Android phone - free GPS/gyro/cam/Wifi, but long boot time - even with a separate watchdog, crashed phone = crashed copter. Still need to break out an interface to motor control board.
Arduino 2009 / UNO - nice hardware as has A+D I/O built in + neat shields for motor control. GPS/gyro/cam/control method will still need to be worked out. Memory space too limited for full autonomy?
Arduino Mega - as above, more expensive but more memory, enough for full auto?

Barometer - least sensitive, probably best for high-flying vehicles. Needs to be kept away from the wash from the propellers.
Ultrasound sonar - very sensitive for low-level flight, but tops out at a few metres.

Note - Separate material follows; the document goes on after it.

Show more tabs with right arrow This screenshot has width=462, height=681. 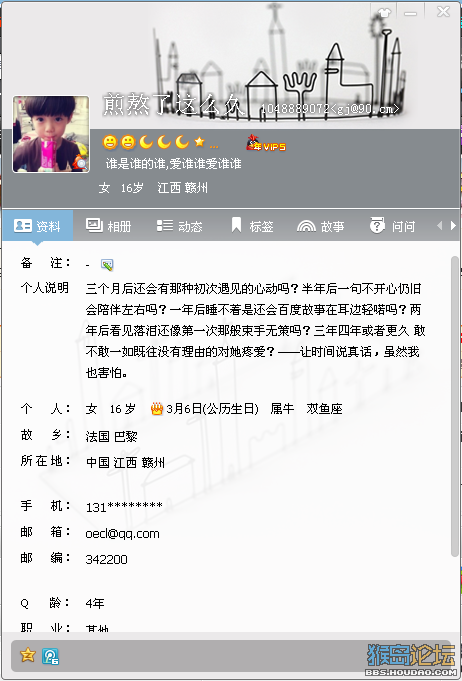click(x=453, y=225)
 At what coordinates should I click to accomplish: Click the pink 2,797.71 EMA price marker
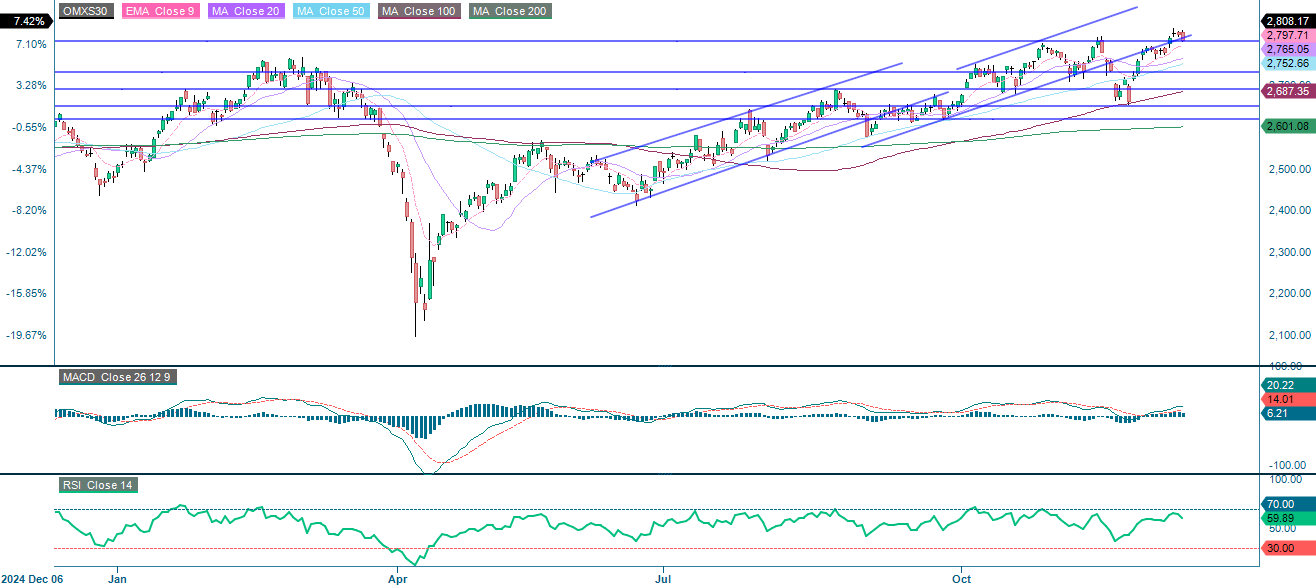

"What do we need to have in order to do x", in increasing level of unlikelihood that our vehicle has it:

3 axis Gyro - required for AP behaviours: takeoff, land, hover, up, down, move wrt vehicle orientation, pitch, roll
2/3 axis magnetometer/accelerometer - required for AP behaviours: move wrt north; local time-based autonomy behaviours (think LOGO)
Barometer / ground-aimed sonar - required for AP behaviours: set altitude
GPS - required for all outdoor location-based Autonomy behaviours, accuracy ~10m
Multi-band RF receiver - required for all indoor location-based Autonomy behaviours (triangulation)
Heading unit - negates need for magnetometer if in GPS coverage
RTK GPS - improves position accuracy in heavy GPS coverage to ~1m
RTCM GPS - improves relative position accuracy while in communication with static base station to ~1cm
Outward-aimed sonar - required for Autonomy behaviour: dynamic avoid
Radar - required for Autonomy behavior: dynamic rendezvous (allows dynamic avoid too)